I'm still a bit of a novice on where gulf lows form under certain situations and also have trouble finding data in the models for divergence. These two things are key with the ULL rolling through big bend area. The setup is pretty nice for SE Tx, as long as the cold air is in place. Very similar to 2004 snowstorm, but it was much colder in 2004.
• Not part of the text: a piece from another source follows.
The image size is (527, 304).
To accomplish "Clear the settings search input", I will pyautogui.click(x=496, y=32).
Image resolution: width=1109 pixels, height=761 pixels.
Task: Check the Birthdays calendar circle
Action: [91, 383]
I've been observing/studying West Gulf Lows (WGL) since the late 1970s. A prerequisite for a WGL is a stalled cold front offshore. Typically, cold air accelerates southward down the TX coast all the way to the Bay of Campeche, trapped by the higher terrain along the coast of Mexico. The same push does not exist off the Louisiana coast. This leads to an east-west oriented front across the northern Gulf and a north-south oriented front from the lower TX coast southward. The bend in this front is the focus for a WGL. As I was taught at A&M, once the 500mb vorticity max reaches west Texas, the WGL forms along the natural bend in the front. As the upper trof progresses east, the WGL strengthens and moves east off the northern Gulf Coast. Steady, moderate precipitation can be expected northwest and north of the low due to isentropic lifting (overrunning). Once the low axis passes, the precip ends. I would add that the models are forecasting this WGL to track a little farther south, which is why precip will be limited across the upper Texas coast. You want the WGL to be close enough to the coast to provide the moisture, but not too close to the coast to cause a significant warm layer aloft. It's a very delicate balance between cold rain and snow, depending on the track of the WGL.
A WGL typically precedes most winter weather events along the Gulf Coast. The strongest WGL I've ever seen occurred on March 12-13 of 1993. This was the "Storm of the Century" (
https://en.wikipedia.org/wiki/1993_Storm_of_the_Century). It produced heavy snow along the Gulf Coast all the way to the Florida Panhandle and wind gusts over 100 kts offshore and in a squall line out ahead of it that hit the Florida Peninsula. See the link for more details. As is often the case across south TX and the Gulf Coast in general, we occasionally have cold enough air for snow aloft, but there is no moisture available. If a strong cold front moves offshore but then stalls, a developing WGL can provide the moisture necessary for snow.
We've seen a number of WGLs so far this winter, more than normal. That's why I've said if the air ever gets cold enough this winter then we would have a good chance of a Gulf Coast snow event. So far, the cold air has been too shallow this far south. I can't say whether that will be the case in February, which is a month of most frequent heavy snow events in SE TX. So far, the pattern hasn't been right to push deep enough cold air this far south. It's getting close this week, though.